Extracted text:
## begin
242 So. 3d 31
Miss.2018Background
- On Aug. 6, 2015 MBN agents acted on an anonymous tip of drug sales at a residence on/near Martin Luther King Dr. with a chiminea; multiple agents responded and found six men outside, including John Cole.
- Agents observed one man hide something under his shirt; that man produced a marijuana joint and more marijuana was found nearby; a second man produced marijuana in a bottle and a third (Williams) had marijuana and a pistol.
- After these discoveries, agents decided to frisk the group for weapons; as officers moved toward Cole he stood and fled, discarding a white towel; officers heard metallic clinking and later found a revolver and marijuana near the towel in the street.
- Cole was captured, Mirandized at jail, allegedly made an unrecorded statement admitting sales and firearm purchase, but he disputed making the admissions at the suppression hearing.
- Cole moved to suppress the firearm, marijuana, and his alleged statements; the trial court denied suppression, a jury convicted Cole of possession with intent to distribute (<30g) and felon in possession, and he was sentenced as a habitual offender.
## end
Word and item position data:
## begin
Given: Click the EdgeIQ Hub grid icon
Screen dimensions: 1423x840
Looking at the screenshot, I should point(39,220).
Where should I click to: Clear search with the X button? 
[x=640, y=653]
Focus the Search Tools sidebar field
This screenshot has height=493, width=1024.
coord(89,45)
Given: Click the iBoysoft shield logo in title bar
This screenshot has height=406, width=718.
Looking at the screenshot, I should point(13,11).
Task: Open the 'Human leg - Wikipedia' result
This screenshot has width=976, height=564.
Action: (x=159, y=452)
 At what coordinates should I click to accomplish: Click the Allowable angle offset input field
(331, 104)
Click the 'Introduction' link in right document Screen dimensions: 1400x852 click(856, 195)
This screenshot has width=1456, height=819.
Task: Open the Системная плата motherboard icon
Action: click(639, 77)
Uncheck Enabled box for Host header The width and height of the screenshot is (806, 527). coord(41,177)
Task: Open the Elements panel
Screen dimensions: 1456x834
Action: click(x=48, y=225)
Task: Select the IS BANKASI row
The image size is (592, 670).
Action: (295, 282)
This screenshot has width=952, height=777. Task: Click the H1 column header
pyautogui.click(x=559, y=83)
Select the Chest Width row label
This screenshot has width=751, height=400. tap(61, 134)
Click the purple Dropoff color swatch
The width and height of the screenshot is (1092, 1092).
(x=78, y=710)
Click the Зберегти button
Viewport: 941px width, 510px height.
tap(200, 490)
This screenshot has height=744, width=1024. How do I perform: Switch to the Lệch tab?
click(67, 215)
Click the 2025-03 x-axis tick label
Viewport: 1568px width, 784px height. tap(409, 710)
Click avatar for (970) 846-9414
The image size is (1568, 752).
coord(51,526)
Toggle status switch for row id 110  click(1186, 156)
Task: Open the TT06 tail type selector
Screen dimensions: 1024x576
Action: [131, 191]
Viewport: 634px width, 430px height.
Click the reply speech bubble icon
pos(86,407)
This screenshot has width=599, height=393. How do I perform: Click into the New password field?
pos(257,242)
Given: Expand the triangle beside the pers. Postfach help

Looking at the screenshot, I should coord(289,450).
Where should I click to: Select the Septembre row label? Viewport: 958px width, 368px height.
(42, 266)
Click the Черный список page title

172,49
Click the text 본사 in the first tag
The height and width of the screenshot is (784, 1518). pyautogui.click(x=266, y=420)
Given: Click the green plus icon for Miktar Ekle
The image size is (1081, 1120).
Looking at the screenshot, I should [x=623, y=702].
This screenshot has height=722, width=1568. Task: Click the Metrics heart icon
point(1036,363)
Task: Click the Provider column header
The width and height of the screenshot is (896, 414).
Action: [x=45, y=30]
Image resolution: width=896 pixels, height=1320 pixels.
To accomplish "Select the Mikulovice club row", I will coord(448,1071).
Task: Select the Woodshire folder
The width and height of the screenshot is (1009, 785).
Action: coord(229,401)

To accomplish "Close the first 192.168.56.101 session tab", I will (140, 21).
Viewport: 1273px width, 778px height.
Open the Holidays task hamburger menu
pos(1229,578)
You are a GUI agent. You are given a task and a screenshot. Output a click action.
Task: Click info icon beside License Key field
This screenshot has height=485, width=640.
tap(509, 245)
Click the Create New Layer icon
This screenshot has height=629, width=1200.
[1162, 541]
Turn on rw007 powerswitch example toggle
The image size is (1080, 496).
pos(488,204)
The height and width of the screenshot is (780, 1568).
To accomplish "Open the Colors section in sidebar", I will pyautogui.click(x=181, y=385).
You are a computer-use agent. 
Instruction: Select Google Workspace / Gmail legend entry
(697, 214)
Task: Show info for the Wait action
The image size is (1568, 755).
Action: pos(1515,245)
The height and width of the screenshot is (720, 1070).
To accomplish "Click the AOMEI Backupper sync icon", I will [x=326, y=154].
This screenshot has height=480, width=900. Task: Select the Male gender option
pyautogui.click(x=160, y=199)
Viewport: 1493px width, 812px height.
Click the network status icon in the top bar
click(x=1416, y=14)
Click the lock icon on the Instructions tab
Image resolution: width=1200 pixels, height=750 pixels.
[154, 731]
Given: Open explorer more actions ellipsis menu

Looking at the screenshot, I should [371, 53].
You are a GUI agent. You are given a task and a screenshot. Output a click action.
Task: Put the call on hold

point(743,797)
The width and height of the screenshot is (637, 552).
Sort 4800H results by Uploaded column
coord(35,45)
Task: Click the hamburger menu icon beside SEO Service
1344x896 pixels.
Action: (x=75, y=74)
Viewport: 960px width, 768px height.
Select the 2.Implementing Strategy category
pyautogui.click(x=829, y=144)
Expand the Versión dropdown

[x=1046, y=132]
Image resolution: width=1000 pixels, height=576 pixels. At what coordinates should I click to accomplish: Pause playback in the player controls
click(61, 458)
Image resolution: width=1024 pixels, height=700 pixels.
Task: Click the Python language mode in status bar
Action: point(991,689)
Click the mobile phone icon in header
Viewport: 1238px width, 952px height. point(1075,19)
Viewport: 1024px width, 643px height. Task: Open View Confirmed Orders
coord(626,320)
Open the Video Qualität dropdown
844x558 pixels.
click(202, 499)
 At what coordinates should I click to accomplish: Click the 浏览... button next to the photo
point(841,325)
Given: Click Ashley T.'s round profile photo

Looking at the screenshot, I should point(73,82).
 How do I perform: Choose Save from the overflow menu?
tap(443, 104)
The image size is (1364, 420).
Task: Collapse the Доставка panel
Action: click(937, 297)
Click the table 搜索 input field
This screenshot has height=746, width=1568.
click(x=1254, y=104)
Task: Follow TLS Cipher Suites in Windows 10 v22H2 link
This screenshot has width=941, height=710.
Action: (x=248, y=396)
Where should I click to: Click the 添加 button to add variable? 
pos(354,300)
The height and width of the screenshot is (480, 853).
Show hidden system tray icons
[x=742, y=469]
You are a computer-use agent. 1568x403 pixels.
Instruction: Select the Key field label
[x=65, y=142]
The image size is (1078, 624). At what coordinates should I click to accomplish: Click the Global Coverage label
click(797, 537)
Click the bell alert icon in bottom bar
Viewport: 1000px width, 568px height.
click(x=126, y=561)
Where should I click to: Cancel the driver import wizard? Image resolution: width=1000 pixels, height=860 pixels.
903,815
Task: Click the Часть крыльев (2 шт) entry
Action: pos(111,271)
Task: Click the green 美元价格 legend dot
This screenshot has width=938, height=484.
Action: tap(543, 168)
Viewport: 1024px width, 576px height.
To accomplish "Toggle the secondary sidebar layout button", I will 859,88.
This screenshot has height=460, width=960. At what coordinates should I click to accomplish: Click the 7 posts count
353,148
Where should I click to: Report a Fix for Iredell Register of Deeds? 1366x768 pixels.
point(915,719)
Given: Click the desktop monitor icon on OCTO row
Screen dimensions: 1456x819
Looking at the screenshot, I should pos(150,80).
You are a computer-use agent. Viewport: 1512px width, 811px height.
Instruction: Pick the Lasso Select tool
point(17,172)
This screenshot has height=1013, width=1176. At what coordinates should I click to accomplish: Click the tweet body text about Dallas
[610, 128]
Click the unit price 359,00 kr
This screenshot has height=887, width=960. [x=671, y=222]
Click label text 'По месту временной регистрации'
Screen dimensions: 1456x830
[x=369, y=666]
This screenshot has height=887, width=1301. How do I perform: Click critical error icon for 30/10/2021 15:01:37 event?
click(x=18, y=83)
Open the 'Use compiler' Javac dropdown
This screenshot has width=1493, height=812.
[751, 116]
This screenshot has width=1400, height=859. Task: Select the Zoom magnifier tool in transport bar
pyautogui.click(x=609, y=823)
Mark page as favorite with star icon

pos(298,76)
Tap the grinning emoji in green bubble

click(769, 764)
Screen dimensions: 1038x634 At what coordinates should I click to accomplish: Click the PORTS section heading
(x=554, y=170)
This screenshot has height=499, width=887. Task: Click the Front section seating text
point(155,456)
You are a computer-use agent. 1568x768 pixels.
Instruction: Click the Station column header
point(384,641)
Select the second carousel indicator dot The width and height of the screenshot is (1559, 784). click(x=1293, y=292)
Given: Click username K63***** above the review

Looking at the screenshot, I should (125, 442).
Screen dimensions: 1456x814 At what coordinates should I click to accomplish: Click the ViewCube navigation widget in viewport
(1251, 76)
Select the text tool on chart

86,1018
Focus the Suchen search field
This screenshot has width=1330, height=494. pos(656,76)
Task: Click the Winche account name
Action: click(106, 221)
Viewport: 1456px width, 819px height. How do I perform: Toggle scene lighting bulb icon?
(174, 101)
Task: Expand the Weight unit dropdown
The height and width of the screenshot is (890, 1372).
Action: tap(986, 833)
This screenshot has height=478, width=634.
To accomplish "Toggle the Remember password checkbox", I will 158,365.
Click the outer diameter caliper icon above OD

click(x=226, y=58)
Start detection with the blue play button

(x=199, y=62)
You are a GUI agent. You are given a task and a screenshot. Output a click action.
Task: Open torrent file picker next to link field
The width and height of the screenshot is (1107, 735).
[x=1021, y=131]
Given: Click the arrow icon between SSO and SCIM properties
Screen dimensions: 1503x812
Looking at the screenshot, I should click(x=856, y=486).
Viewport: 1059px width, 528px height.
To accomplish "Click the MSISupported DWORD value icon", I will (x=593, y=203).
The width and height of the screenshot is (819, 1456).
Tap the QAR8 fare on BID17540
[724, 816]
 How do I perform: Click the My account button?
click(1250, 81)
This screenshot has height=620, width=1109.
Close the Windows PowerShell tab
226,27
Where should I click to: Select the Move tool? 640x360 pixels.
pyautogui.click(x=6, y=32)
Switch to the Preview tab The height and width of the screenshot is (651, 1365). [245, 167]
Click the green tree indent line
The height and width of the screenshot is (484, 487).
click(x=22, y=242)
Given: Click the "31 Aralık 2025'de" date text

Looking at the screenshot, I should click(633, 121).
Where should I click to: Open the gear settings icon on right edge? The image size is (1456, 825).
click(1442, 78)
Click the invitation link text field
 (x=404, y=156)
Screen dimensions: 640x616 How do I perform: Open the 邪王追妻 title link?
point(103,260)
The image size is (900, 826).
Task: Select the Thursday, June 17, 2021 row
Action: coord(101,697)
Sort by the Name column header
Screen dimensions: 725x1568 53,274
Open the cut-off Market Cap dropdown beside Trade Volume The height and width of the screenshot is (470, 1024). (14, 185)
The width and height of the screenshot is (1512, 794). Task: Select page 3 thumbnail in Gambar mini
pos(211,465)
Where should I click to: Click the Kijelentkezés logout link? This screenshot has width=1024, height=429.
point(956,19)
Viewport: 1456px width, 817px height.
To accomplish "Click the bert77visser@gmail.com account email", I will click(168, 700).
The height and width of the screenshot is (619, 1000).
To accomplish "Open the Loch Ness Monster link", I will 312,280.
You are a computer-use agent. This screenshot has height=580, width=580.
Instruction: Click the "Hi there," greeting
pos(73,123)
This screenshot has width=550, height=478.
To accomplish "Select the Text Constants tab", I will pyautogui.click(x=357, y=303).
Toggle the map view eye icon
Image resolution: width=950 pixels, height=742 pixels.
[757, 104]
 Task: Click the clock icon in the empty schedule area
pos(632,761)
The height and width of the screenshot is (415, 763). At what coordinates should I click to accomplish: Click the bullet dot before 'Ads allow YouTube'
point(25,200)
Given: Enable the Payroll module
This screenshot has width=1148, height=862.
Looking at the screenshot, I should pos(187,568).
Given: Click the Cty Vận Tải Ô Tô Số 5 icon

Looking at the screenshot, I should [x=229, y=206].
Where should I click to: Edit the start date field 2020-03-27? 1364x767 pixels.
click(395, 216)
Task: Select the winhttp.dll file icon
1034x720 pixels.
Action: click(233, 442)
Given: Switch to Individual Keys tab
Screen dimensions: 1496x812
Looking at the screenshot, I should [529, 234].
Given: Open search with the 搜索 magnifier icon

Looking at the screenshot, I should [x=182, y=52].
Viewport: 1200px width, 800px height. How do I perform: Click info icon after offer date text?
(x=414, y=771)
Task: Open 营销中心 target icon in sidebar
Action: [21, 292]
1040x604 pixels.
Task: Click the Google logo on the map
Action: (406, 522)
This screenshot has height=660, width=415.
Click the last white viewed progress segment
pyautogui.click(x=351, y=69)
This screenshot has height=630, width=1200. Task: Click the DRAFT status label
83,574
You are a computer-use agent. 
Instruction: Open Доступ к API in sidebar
## end
List of tasks:
[1] Based on the case background, explain what led MBN agents to the residence on Aug. 6, 2015.
[2] Summarize the case background in two sentences.
[3] According to the case background, how many men did the agents find outside the residence?

Solutions to the tasks:
[1] The agents were acting on an anonymous tip of drug sales at a residence on or near Martin Luther King Dr. with a chiminea.

[2] Acting on an anonymous tip of drug sales, MBN agents found six men, including John Cole, outside a residence on Aug. 6, 2015, and marijuana turned up with three of the men, one of whom, Williams, also had a pistol. When officers moved toward Cole to frisk the group, he fled and discarded a towel near which a revolver and marijuana were later found, and after the trial court denied his motion to suppress, a jury convicted him of possession with intent to distribute and felon in possession, and he was sentenced as a habitual offender.

[3] Six men.